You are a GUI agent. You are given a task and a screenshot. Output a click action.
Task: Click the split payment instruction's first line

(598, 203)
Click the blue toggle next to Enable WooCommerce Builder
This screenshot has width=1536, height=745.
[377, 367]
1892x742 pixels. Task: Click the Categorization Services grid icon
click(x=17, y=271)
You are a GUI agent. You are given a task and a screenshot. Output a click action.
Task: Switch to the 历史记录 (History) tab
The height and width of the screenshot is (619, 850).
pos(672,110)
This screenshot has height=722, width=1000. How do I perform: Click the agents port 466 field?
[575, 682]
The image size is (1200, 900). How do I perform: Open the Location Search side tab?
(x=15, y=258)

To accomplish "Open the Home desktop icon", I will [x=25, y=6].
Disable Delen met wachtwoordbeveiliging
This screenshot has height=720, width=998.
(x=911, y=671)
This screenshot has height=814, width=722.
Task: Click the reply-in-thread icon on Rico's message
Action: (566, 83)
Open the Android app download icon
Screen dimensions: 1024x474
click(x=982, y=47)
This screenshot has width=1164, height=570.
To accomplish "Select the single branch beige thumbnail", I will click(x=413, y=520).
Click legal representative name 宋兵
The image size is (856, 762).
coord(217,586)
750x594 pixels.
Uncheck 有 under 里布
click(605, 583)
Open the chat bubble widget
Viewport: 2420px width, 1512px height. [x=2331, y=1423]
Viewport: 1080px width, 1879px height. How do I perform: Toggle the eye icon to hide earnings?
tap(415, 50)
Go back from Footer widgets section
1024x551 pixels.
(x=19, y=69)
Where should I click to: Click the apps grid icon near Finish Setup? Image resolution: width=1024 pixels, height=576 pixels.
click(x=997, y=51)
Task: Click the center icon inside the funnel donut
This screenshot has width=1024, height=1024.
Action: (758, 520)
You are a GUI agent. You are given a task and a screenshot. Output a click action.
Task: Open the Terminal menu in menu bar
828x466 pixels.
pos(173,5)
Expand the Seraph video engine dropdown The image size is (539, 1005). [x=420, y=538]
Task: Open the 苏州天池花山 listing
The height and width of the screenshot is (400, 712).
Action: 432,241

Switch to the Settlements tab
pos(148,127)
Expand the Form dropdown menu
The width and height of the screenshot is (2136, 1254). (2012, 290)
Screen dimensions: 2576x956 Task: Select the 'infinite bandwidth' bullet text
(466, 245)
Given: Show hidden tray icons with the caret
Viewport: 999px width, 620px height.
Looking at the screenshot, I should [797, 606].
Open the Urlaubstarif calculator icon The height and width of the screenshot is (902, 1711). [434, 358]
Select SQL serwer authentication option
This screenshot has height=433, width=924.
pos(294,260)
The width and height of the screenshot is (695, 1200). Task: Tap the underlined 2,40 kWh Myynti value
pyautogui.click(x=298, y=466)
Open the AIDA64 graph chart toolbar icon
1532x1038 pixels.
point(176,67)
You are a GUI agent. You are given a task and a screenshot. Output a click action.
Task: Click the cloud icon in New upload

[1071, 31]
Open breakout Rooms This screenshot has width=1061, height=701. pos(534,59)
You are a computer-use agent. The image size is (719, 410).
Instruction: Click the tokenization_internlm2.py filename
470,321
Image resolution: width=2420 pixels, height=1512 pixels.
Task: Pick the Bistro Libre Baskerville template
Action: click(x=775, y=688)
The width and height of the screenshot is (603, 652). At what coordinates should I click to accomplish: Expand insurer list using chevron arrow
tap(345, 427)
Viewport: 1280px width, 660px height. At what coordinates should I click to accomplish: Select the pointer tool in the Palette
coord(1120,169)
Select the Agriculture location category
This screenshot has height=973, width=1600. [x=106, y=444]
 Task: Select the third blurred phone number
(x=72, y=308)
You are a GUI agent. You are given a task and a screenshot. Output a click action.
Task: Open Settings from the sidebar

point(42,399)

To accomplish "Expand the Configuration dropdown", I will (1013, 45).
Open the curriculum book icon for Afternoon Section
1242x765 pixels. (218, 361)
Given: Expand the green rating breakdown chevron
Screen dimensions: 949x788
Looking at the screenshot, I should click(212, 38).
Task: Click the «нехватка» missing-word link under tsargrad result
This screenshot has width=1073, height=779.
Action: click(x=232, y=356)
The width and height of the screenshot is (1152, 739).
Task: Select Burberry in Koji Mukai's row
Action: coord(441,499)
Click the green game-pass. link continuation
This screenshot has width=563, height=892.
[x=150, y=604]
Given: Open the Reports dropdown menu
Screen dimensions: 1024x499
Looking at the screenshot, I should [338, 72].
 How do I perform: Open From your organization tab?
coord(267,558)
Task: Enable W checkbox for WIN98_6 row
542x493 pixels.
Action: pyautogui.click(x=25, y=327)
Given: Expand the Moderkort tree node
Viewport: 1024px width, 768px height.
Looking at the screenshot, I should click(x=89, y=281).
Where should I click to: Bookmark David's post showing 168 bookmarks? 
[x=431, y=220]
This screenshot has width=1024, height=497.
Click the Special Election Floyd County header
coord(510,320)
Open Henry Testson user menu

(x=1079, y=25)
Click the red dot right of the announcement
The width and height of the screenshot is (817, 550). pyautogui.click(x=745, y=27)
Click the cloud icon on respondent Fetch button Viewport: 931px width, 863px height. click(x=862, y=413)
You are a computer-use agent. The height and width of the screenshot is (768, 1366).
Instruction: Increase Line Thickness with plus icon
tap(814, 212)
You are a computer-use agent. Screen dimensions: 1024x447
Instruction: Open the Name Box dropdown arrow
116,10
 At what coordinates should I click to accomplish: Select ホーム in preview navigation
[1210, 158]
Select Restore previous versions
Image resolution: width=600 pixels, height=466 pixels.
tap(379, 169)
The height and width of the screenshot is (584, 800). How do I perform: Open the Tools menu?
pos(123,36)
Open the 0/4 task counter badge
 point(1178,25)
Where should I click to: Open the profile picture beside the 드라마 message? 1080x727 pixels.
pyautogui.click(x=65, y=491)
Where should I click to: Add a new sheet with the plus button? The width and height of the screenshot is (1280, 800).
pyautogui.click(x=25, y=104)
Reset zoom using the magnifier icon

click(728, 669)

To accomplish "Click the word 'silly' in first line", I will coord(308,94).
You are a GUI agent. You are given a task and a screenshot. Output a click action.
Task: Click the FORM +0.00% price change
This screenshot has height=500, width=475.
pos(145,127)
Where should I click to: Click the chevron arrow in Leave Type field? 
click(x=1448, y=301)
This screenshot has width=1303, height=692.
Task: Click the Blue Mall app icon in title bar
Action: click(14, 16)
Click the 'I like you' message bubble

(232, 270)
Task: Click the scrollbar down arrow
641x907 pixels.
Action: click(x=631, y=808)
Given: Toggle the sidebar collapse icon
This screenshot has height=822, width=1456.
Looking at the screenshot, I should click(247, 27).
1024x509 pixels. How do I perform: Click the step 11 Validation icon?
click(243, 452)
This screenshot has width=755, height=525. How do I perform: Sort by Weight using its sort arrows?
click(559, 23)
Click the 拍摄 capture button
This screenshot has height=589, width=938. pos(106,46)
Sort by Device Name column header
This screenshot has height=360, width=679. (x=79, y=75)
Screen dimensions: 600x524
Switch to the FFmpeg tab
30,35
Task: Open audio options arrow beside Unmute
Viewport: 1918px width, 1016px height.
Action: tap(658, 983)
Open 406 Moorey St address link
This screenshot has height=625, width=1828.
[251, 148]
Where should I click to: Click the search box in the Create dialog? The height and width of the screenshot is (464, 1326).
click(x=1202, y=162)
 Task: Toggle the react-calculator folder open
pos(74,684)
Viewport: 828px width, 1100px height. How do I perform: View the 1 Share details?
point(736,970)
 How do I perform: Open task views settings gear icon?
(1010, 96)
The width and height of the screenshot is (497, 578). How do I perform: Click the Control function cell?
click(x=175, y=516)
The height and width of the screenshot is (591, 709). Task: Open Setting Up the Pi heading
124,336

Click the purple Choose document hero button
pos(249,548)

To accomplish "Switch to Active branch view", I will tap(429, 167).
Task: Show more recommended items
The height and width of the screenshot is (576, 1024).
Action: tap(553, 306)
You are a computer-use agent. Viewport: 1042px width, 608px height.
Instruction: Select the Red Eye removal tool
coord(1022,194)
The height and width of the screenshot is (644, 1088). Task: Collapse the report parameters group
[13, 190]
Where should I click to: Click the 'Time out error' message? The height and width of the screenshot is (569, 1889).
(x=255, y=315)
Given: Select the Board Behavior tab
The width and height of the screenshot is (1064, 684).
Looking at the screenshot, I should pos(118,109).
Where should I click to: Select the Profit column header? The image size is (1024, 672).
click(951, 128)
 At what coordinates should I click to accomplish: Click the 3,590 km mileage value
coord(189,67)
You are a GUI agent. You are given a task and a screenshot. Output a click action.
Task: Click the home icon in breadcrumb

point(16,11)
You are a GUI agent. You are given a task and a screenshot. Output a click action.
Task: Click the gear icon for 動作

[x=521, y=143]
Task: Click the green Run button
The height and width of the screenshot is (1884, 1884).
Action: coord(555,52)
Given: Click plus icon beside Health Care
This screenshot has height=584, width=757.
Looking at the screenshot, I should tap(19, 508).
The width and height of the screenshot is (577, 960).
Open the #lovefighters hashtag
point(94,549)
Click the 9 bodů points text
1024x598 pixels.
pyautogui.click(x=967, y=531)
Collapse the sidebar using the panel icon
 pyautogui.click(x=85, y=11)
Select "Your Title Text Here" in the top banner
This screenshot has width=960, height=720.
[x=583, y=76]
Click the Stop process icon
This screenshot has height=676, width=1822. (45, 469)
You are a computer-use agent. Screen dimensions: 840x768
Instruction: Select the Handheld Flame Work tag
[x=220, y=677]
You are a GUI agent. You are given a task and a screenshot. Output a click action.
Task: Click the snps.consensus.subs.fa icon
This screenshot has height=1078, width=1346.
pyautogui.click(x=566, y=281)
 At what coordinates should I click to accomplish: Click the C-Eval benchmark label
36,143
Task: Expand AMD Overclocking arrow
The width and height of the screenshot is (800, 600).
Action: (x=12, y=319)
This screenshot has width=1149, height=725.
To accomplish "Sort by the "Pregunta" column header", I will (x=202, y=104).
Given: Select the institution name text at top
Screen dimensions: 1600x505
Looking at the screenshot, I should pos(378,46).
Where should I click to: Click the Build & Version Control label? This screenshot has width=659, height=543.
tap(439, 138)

────────────────

In the listing above, find the line with "Task: Click the snps.consensus.subs.fa icon" and the line with "This screenshot has width=1149, height=725.". Output those two lines and every line between them, exactly as written.

Completed exercise:
Task: Click the snps.consensus.subs.fa icon
This screenshot has height=1078, width=1346.
pyautogui.click(x=566, y=281)
 At what coordinates should I click to accomplish: Click the C-Eval benchmark label
36,143
Task: Expand AMD Overclocking arrow
The width and height of the screenshot is (800, 600).
Action: (x=12, y=319)
This screenshot has width=1149, height=725.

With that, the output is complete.